Ali's father, Mir, was hired in 1962 as the first statistician at Western, where he helped launch the department of statistical and actuarial sciences; he was named professor emeritus in 1994. His younger brother will become professor emeritus in statistics at Ball State University in Indiana next year. Another of Ayesha Ali's uncles completed graduate degrees in statistics at Western and is now professor emeritus at Carleton University.

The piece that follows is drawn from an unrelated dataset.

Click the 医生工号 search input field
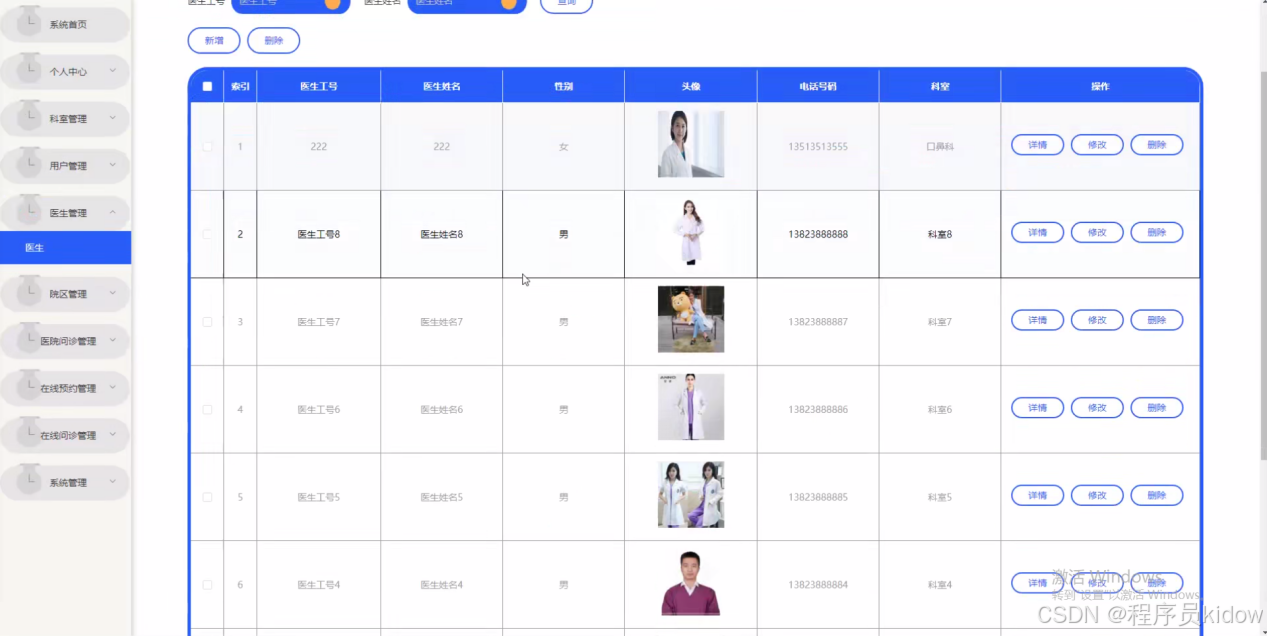click(289, 3)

She is the only one of eight siblings to study stats, although she's hardly the lone scientist in her generation. Four siblings went through engineering, and one sister studied math and computer science. Like Ayesha Ali, a younger brother who studied applied math and computational methods at Western took his first stats course from Umphrey.

Ask Umphrey for his first recollection of Ayesha Ali and she can't resist answering for him: “Walking in five minutes late for class every day.”

After graduating from Western, she completed a master's at the University of Toronto and a PhD at the University of Washington. She was a faculty member for three years at the National University of Singapore before joining Guelph last January.

Appropriately enough, Umphrey figured in her decision to return to Canada. Attending a conference in Toronto, she had spotted her former professor's name on the agenda and looked him up.

“He was one of my most memorable professors,” says Ali. “There was always some entomology question on his exams.”

Umphrey told her about an opening in his department at Guelph. Now teaching two third-year courses and studying causal inference and graphical models, she says: “It's like coming home.”

She can't say yet whether she's encountered that neophyte in her classroom who may be destined to become a U of G stats faculty member down the road, let alone whether she'd make a case for causality in any event. But you never know for certain.